Biodiversité 1 – éoliennes 0. La Cour d’appel de Nîmes a ordonné le démontage de sept éoliennes dans le parc Bernagues, dans la commune de Lunas (Hérault), le tout dans un délai de 15 mois. Les juges ont estimé que les atteintes à l’environnement étaient avérées. Cette victoire a été qualifiée d’"historique" par les défenseurs de l’environnement, bien que la société Énergie Renouvelable du Languedoc (ERL) a d’ores et déjà annoncé se pourvoir en cassation.

Les sept éoliennes de Lunas doivent être démontées et le site remis en état. C'est en résumé ce qu'a ordonné le 7 décembre dernier la Cour d’appel de Nîmes à la société Énergie Renouvelable du Languedoc (ERL). Et le tout doit être fait dans un délai de 15 mois, sous peine d’une astreinte de 3 000 euros par jour pendant 180 jours en cas de non-exécution de la décision dans ce laps de temps. Contactée par Novethic, l’entreprise a annoncé "se pourvoir en cassation".

Dans ce feuilleton long de 20 ans, c’est la deuxième fois que la justice condamne la société Énergie Renouvelable du Languedoc (ERL), filiale du groupe Valeco, et lui-même filiale de l’allemand EnBW, au démantèlement de ce site. En 2021, la Cour de cassation avait en effet déjà ordonné la "déconstruction du site" construit illégalement et avait renvoyé le dossier vers la cour d'appel de Nîmes.

Le permis de construire avait été annulé à deux reprises par le Conseil d'État en 2011 et 2012. Les juges avaient souligné que l’étude d’impact n’avait pas été assez poussée, notamment en ce qui concernait l’aigle royal, une espèce protégée et emblématique de la région Occitanie. L’entreprise avait malgré tout pris le risque de monter ses éoliennes pour une mise en service en 2017.

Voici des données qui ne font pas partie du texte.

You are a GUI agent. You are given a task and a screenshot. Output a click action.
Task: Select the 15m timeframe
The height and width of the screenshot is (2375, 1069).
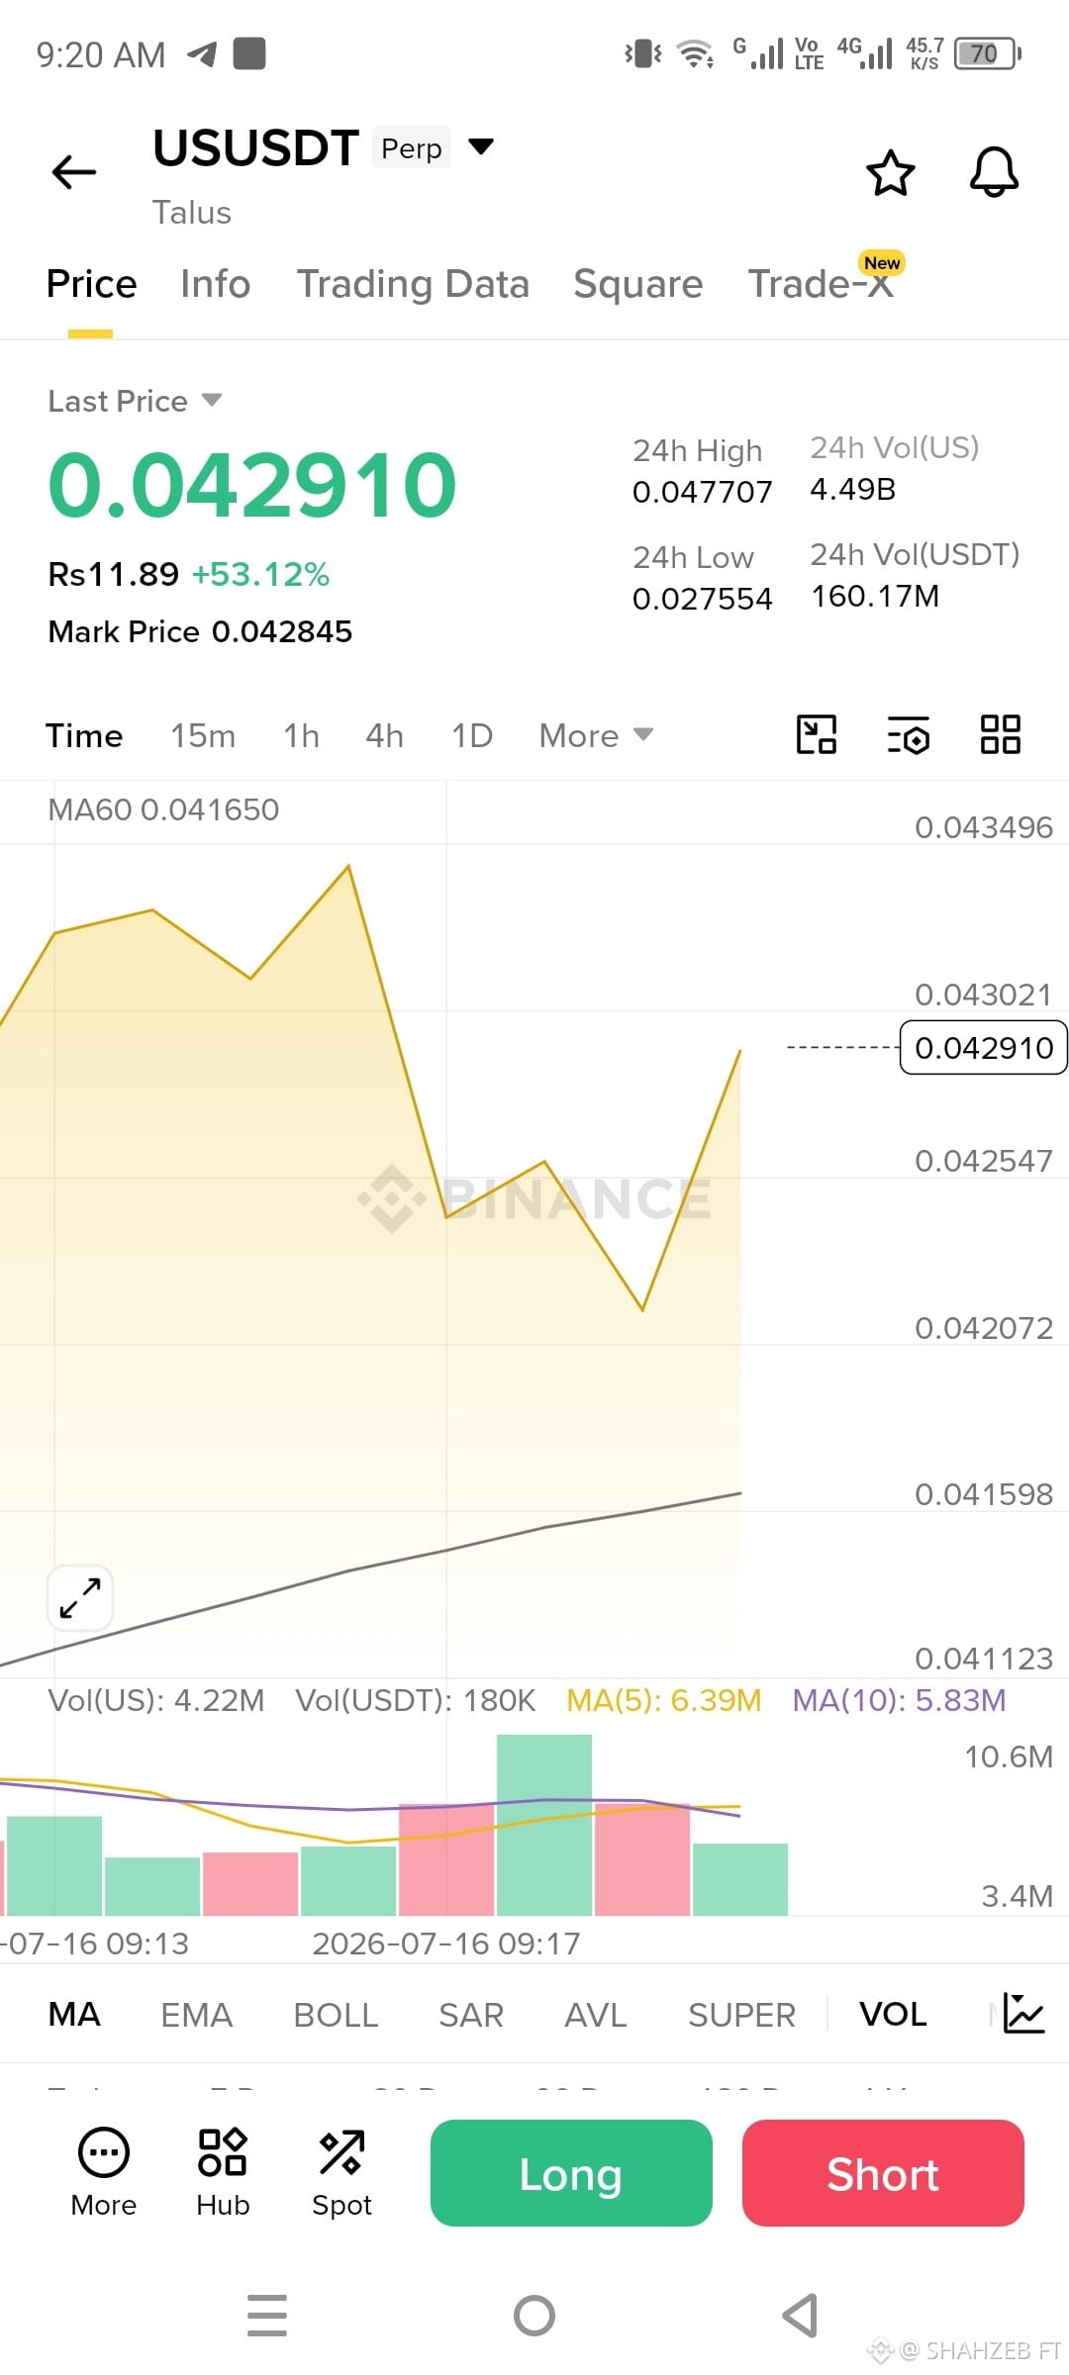203,735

1 000 oiseaux tués en 2020 et un aigle royal en 2023

Le combat a donc repris pour les associations environnementales contre ces mâts de 93 mètres de haut, responsables selon elles de "graves dommages". Elles dénombrent 1 000 oiseaux tués rien qu’en 2020, ainsi qu’un aigle royal le 16 janvier 2023. Depuis, ces éoliennes sont à l’arrêt sur décision du préfet. Et ce sont ces points qui ont été relevés par les juges d'appel nîmois. Ces derniers ont noté que "la réalité des atteintes environnementales sérieuses est avérée" et qu’aucune solution technique proposée par l’exploitant n’a permis d’éviter la mort d’oiseaux.

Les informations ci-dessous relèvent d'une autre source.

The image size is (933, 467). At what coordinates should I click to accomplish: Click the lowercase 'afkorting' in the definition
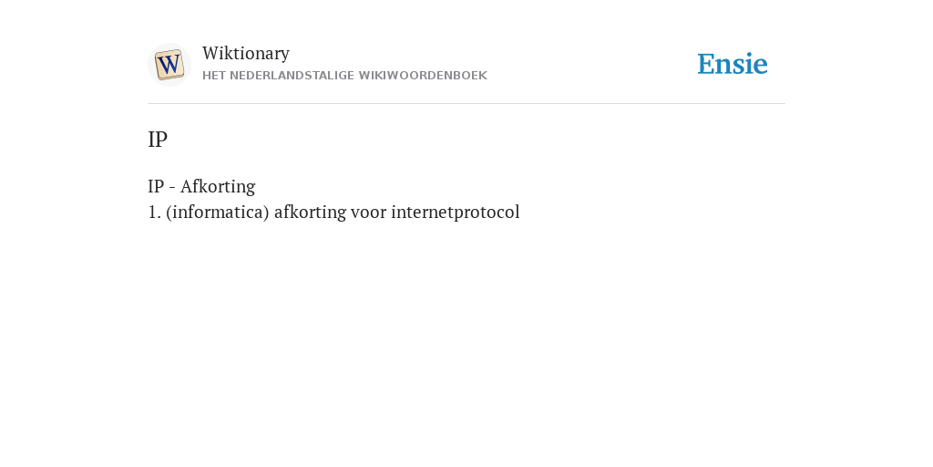click(310, 212)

Pour Marjolaine Villey-Migraine, porte-parole du collectif pour la protection des paysages et de la biodiversité 34-12, interviewée par nos confrères de France 3, "c’est une victoire […] mais le délai de démolition est vraiment indulgent". "Ils ont monté les éoliennes en 6 mois, alors pourquoi leur faudrait-il 15 mois pour démonter et remettre en état", a-t-elle ajouté. En attendant de les voir disparaître un jour du paysage, "avec cette décision, c’est un signal fort qui est envoyé", a confié au Parisien Me Nicolas Gallon, avocat du collectif.

Une décision qui pourrait faire jurisprudence

La décision de la Cour d’appel de Nîmes pourrait en effet être un "signal fort" et servir de jurisprudence alors que les procédures à l’encontre de ce secteur se multiplient en France et dans le monde ces dernières années. En novembre 2022, la Cour de cassation a condamné EDF à 3 000 euros d’amende pour la responsabilité de ses éoliennes dans la destruction illégale d'espèces protégées, sans néanmoins appeler à la démolition des 31 éoliennes de la Causse d’Aumelas (Hérault), mises en cause.

Et l’éolien ne fait pas l’unanimité non plus au nord de l’Europe. En Norvège, des militants écologistes et des Samis mènent un bras de fer avec le groupe énergétique public Statkraft. Le 11 octobre 2021, la Cour suprême norvégienne avait conclu que les deux parcs d’éoliennes installées sur la péninsule de Fosen, dans l’ouest du pays, sur des terres utilisées pour l’élevage de rennes, violaient les droits de ce dernier peuple autochtone d’Europe, droits pourtant garantis par l’ONU. Or "le démantèlement de toutes les éoliennes de Fosen n'est pas envisageable" ni "probable", a tenu à répondre le ministre du Pétrole et de l'Energie, Terje Aasland.